Ujjain Municipal Corporation is the governing body of the city of Ujjain in the Indian state of Madhya Pradesh.

The municipal corporation consists of democratically elected members, is headed by a mayor and administers the city's infrastructure and public services. Members from the state's leading various political parties hold elected offices in the corporation. Municipal Corporation mechanism in India was introduced during British Rule with formation of municipal corporation in Madras (Chennai) in 1688, later followed by municipal corporations in Bombay (Mumbai) and Calcutta (Kolkata) by 1762. Ujjain Municipal Corporation is headed by Mayor of city and governed by Commissioner. Ujjain Municipal Corporation has been formed with functions to improve the infrastructure of town.

==History==
Ujjain has been a metropolitan municipality with a mayor-council form of government. Ujjain Municipal Corporation (UMC) was established in 1956 under the Madhya Pradesh Nagar Palika Nigam Adhiniyam. The UMC was established in the year 1886 as Nagar Palika but the Municipal Corporation of Ujjain was declared on par with Gwalior Municipal Corporation. The UMC is responsible for public education, correctional institutions, libraries, public safety, recreational facilities, sanitation, water supply, local planning and welfare services. The mayor and councillors are elected to five-year terms.

== Revenue sources ==
The following are the Income sources for the Corporation from the Central and State Government.

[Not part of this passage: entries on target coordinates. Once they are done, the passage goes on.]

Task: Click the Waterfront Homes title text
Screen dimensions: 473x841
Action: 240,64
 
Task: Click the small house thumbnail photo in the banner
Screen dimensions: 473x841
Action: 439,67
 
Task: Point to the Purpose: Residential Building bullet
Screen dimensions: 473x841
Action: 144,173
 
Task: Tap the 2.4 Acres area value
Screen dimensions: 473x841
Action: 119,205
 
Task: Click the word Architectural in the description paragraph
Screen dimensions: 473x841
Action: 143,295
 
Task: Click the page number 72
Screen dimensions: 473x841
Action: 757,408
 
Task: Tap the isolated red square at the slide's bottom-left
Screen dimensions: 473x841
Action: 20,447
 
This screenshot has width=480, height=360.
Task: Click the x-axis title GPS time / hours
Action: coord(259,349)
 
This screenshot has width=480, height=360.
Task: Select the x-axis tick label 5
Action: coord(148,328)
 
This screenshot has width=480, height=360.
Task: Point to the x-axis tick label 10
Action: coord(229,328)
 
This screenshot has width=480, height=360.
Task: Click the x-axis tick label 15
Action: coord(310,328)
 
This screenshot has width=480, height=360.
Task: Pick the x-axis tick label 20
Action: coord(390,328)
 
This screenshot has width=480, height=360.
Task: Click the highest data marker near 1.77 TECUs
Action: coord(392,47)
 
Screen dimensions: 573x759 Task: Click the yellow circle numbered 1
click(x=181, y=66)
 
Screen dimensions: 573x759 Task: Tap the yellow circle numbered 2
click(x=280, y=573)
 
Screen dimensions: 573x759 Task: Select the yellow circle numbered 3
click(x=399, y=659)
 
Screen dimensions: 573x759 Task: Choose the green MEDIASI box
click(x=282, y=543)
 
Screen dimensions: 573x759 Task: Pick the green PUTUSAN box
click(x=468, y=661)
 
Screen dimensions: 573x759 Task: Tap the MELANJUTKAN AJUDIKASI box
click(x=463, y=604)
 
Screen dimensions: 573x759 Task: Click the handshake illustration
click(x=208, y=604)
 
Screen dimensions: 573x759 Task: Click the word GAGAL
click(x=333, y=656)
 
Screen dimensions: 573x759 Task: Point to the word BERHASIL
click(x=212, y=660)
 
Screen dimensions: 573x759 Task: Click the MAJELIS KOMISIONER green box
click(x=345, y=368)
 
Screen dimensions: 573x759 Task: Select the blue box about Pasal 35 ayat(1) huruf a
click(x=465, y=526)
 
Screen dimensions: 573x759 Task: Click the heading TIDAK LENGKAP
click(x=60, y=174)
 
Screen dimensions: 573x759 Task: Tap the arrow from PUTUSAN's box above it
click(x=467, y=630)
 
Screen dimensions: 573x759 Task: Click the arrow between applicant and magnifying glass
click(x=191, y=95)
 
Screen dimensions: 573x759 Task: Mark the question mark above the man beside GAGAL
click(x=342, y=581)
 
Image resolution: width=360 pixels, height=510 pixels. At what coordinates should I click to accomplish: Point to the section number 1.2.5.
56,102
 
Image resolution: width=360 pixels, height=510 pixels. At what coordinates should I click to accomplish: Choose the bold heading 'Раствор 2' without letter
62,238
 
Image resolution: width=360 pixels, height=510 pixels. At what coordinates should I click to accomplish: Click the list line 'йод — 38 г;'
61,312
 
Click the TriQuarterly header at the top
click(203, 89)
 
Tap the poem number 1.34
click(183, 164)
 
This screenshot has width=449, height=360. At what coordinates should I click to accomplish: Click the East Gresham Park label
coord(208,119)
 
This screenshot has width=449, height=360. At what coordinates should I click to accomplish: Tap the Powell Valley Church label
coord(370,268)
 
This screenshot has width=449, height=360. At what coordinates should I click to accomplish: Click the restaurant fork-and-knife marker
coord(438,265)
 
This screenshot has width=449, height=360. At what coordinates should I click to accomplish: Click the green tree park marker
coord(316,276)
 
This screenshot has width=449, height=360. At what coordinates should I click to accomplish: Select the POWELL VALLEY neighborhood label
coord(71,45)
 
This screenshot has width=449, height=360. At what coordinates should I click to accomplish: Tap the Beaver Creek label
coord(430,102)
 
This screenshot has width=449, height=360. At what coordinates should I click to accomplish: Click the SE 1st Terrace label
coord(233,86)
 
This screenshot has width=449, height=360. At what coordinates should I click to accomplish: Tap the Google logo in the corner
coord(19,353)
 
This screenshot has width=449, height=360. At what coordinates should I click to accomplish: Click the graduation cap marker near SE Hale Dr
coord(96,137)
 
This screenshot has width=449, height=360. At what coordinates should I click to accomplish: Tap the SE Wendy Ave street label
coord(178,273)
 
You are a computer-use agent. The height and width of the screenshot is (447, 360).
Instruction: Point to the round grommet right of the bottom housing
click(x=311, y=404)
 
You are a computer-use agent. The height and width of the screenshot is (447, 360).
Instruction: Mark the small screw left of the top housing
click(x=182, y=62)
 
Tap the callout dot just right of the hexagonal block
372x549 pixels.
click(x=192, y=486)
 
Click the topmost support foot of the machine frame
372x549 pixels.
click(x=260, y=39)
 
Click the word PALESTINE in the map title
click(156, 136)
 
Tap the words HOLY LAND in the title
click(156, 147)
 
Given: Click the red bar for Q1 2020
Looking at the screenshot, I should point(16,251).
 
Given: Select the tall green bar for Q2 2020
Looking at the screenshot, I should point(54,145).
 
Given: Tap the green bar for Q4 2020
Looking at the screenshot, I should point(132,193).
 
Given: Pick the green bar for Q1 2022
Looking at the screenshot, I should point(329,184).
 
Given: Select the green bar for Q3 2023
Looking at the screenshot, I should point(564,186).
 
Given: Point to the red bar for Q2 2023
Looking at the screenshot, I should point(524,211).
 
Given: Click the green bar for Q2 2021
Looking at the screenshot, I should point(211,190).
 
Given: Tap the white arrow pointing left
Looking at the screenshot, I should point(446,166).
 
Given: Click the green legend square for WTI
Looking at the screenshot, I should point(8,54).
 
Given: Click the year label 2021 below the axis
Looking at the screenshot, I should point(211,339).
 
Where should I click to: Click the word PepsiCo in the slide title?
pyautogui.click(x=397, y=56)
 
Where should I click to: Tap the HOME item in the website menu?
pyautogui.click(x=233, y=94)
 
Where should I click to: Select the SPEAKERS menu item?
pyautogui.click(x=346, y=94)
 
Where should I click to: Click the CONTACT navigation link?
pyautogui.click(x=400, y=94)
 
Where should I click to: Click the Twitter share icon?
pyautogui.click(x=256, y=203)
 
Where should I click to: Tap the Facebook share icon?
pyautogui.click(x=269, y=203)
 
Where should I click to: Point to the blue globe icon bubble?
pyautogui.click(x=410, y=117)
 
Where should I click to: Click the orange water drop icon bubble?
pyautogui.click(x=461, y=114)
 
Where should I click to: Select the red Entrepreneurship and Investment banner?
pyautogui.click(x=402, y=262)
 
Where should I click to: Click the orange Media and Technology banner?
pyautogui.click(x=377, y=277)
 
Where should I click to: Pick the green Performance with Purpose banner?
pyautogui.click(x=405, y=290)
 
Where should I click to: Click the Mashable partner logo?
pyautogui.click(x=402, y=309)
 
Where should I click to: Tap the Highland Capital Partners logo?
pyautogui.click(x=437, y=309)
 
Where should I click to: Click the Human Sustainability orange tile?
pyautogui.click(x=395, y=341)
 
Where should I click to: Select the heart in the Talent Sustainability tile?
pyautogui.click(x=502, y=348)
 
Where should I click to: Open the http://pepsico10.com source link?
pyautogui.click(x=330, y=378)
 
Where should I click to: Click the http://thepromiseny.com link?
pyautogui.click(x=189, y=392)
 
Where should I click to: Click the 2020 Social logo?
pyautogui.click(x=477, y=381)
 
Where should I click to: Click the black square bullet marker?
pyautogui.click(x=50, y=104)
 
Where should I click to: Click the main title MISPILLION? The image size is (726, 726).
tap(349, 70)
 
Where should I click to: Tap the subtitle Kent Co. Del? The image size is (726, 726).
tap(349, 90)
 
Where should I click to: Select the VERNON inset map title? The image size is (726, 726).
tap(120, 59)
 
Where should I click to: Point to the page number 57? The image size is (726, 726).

=== Revenue from taxes ===
Following is the Tax related revenue for the corporation.

- Property tax.
- Profession tax.
- Entertainment tax.
- Grants from Central and State Government like Goods and Services Tax.
- Advertisement tax.

=== Revenue from non-tax sources ===

Following is the Non Tax related revenue for the corporation.

- Water usage charges.
- Fees from Documentation services.
- Rent received from municipal property.
- Funds from municipal bonds.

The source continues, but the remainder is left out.